Vor der Abstimmung hatte von der Leyen bei den Abgeordneten für einen Aufbruch in Europa geworben. «Ich bitte um ihre Unterstützung für einen Neustart», sagte sie. Die EU stehe in den kommenden Jahren durch den Klimawandel und die Digitalisierung vor einem tiefgreifenden Wandel, der jeden Teil der Gesellschaft erfassen und der «nicht einfach» werde.
Europa müsse «mutig» die Herausforderungen annehmen, fügte sie hinzu. So gebe es im Kampf gegen den Klimawandel angesichts der spürbaren Auswirkungen «keine Zeit mehr zu verlieren». Der Übergang müsse aber «gerecht» gestaltet werden und alle Bereiche der Gesellschaft mitnehmen. Nötig seien deshalb massive Investitionen, um diesen Wandel zu bewerkstelligen, forderte von der Leyen.
Einer Umfrage der Bertelsmann-Stiftung zufolge erwarten Europas Bürger zwar mehrheitlich, dass von der Leyen als Kommissionspräsidentin den Klimaschutz zur Priorität macht.
Der konservative Fraktionschef Manfred Weber (CSU), der als Spitzenkandidat bei der EU-Wahl selbst Ambitionen auf von der Leyens Posten gehegt hatte, lobte die ehemalige Bundesverteidigungsministerin dafür, die «schwierigen vergangenen Monate» gut gemeistert zu haben. Weil das EU-Parlament drei ursprüngliche Kommissarskandidaten abgelehnt hatte, musste der Amtsantritt verschoben werden.

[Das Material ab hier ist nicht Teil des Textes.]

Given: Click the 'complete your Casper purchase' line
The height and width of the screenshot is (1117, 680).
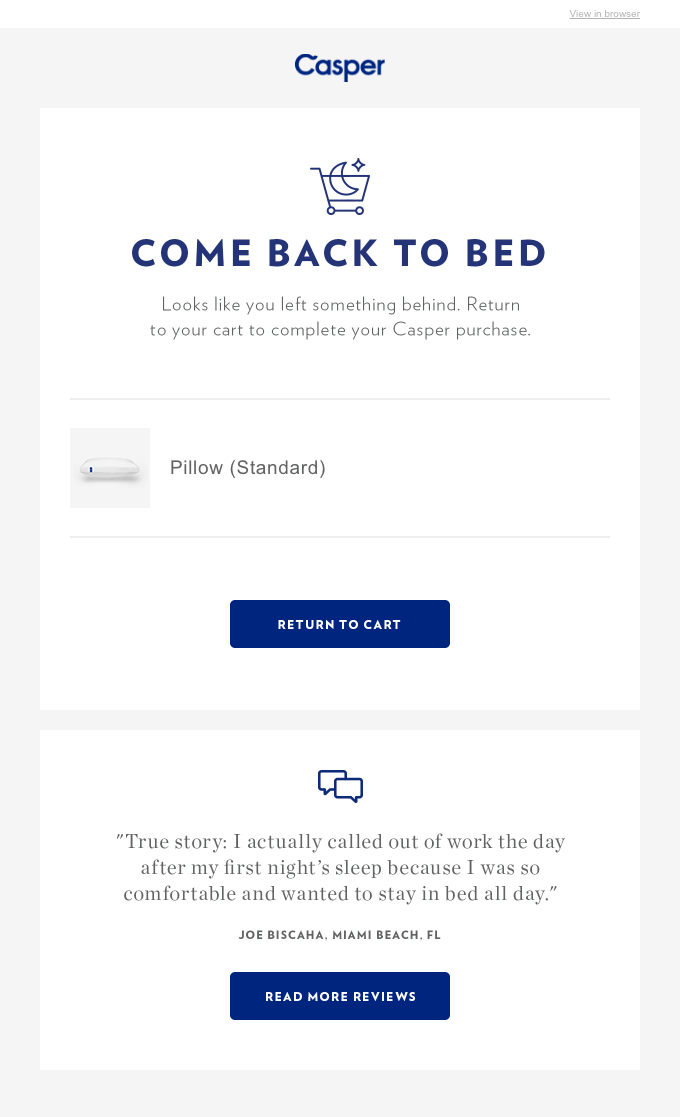Looking at the screenshot, I should [x=340, y=330].
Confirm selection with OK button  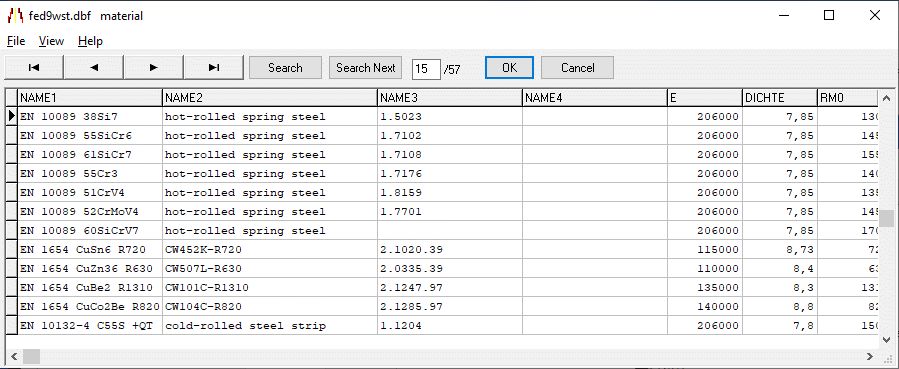pos(509,68)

Der Chef der Liberalen, Dacian Ciolos, lobte den Anhörungsprozess, bei dem die drei Kandidaten gescheitert, waren als «nie dagewesenen Dialog, um eine gemeinsame politische Agenda zu schaffen». Das Parlament habe seinen Teil dazu beigetragen, dass nun eine höchst ehrgeizige EU-Kommission an den Start gehen werde.
Die Sozialdemokraten, die im Juli nicht geschlossen für von der Leyen gestimmt hatten, begründeten ihre Unterstützung damit, dass sie in der Zwischenzeit wichtige Zugeständnisse gemacht habe. Fraktionschefin Iratxe García kündigte an, deren Einhaltung streng zu überwachen.
Die Grünen machten ihre Ablehnung vor allem an zwei Personalien fest: Zum einen sei der bisherige Konzernchef Thierry Breton als Industriekommissar ungeeignet. Zum anderen dürfe mit Oliver Varhelyi nicht ein Vertrauter des rechtskonservativen ungarischen Ministerpräsidenten Viktor Orban das Erweiterungsressort übernehmen.
Bundesaussenminister Heiko Maas twitterte seine Glückwünsche an von der Leyen und ihr Team. «Wir brauchen europäische Antworten auf die grossen Fragen unserer Zeit - heute, nicht übermorgen», fügte der SPD-Politiker hinzu. Stellvertretend für Bundeskanzlerin Angela Merkel (CDU) sicherte Regierungssprecher Steffen Seibert der neuen EU-Kommission die Unterstützung Deutschlands zu.